In this modern era of organisational behaviour and human resource management, many of King’s concepts are not covered. His booklet deals more with the individual’s attitude towards behavioural laws rather than from a management perspective. It would take a large number of Google searches of modern human resource documentation to find the quaint expression stating that “a little profanity goes a long way.”

King says that it is not inappropriate for an engineer to issue the occasional “damn”. And that “a good hearty outburst of colourful profanity may be just a healthy expression of strong feelings.”

Young Engineers

He espouses three qualities young engineers need for success:

  • energy, to start a job and finish it;
  • ingenuity, to develop new ways of doing things; and
  • persistence, to follow the job through to completion.

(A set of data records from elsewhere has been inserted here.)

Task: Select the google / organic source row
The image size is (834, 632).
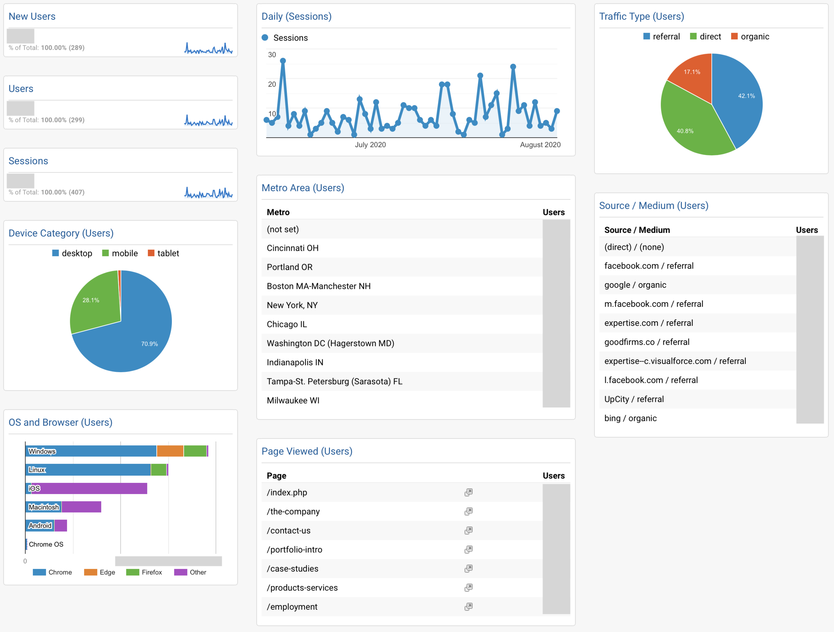Action: coord(635,285)
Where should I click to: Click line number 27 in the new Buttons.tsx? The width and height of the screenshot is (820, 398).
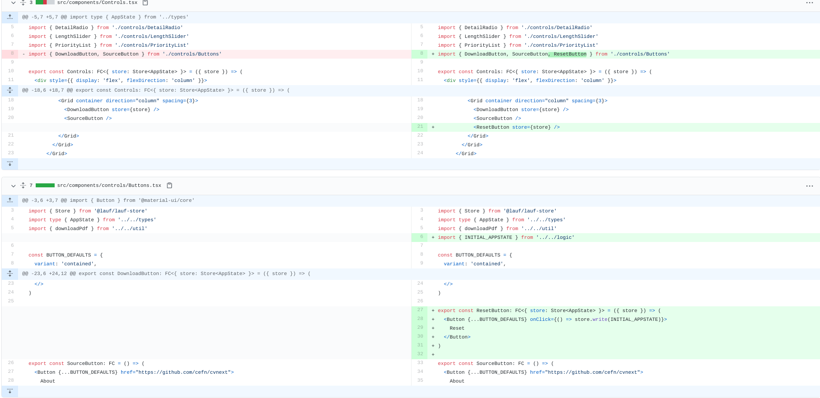419,310
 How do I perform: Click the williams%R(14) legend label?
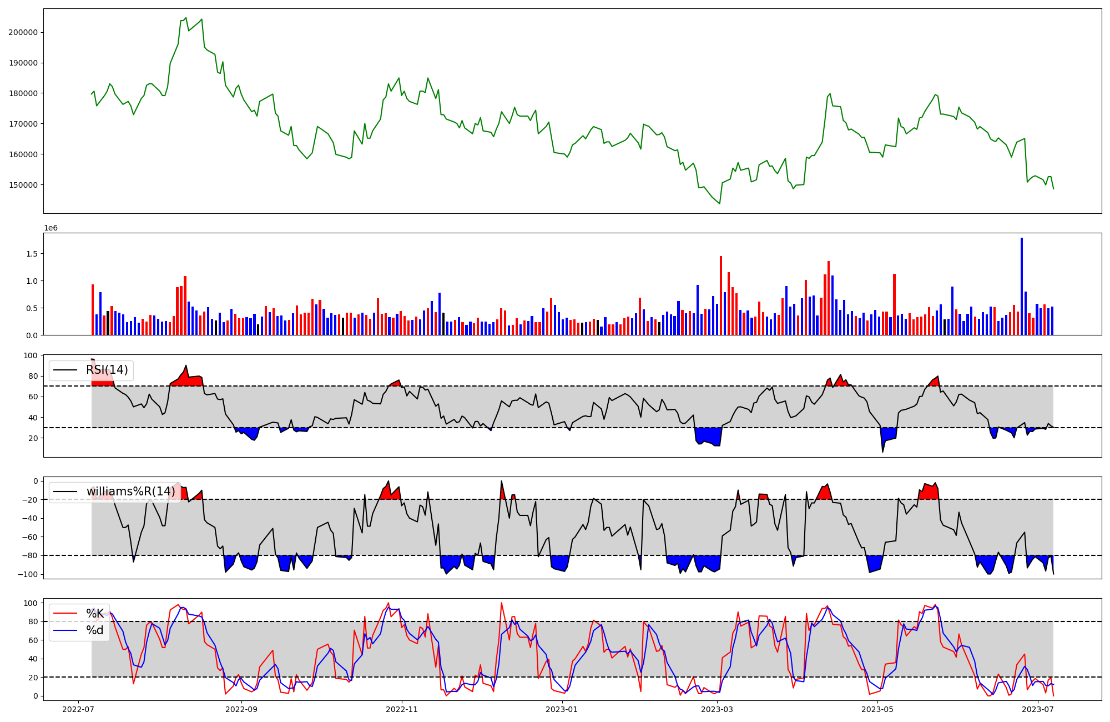pos(130,492)

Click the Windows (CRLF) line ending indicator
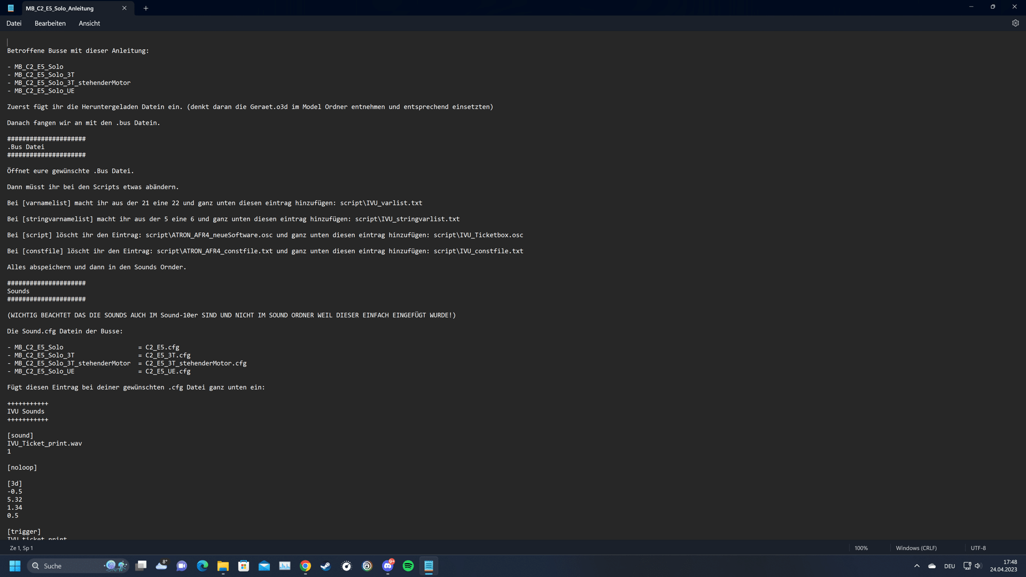click(916, 548)
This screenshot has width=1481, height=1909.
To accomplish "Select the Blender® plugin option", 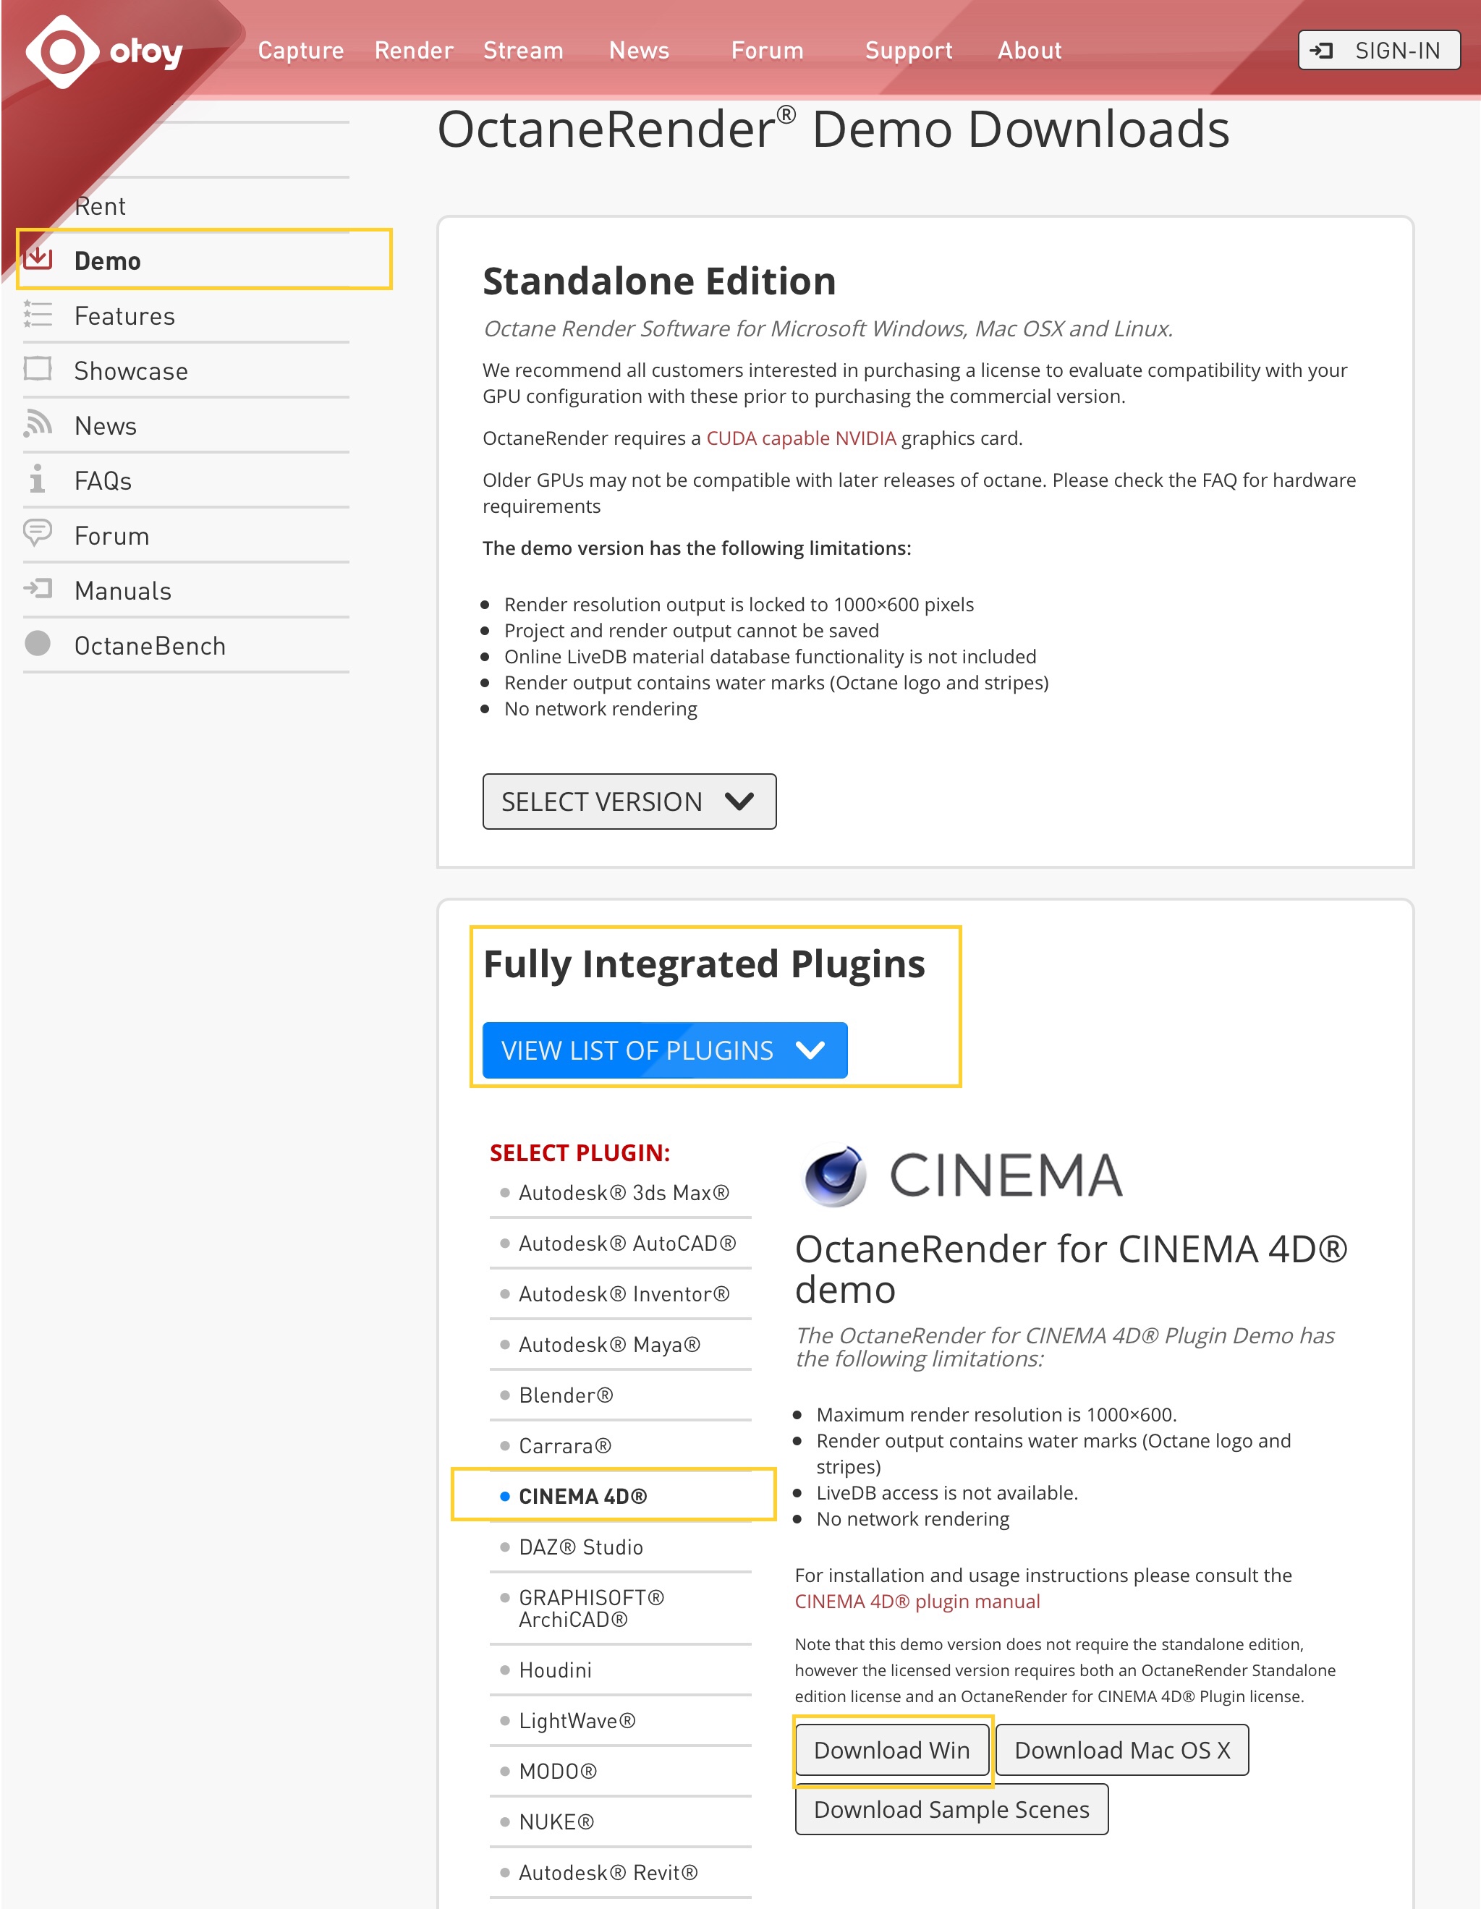I will pyautogui.click(x=566, y=1395).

According to King, the last attribute is usually found in brilliant engineers as they eagerly start a project full of gusto, only to slacken off in the end and not finish. King says they are “good starters but poor finishers”.

Executive Engineers

For executive engineers, he encourages focus on planning, saying to “plan your work, then work your plan.” His research found many bosses tried to do all the work themselves and didn’t have a good grasp of what was happening in their department.

He urged executive engineers to boil matters down to their simplest terms and make brisk, clean-cut decisions. His premise is that it is better to arrive at a decision rather than make no decision at all.

Personal Traits

Professor King also had some interesting comments about the personal traits of engineers. From a study of 4,000 cases, he found unsuitability for a particular job was due more to “social unadaptability” (62%) rather than technical competence (38%). King’s premise was supported 52 years later through Goldman’s work on Emotional Intelligence.

King said the most important trait of any engineer is the ability to get along with people; and that personal integrity is an engineer’s most important asset.

He states that for a successful engineering career there are four essential components.

  • written laws
  • unwritten laws
  • native endowments: intelligence, imagination, health, energy
  • luck, chance, opportunities – “the breaks”

Summarising, Professor King states that “it is much easier to recognise the validity of these laws than it is to apply them consistently”.

Over sixty years on these laws are still current. They may be written in a different format as political correctness didn’t exist in Professor King’s day. But they still carry the same message that has survived the test of time.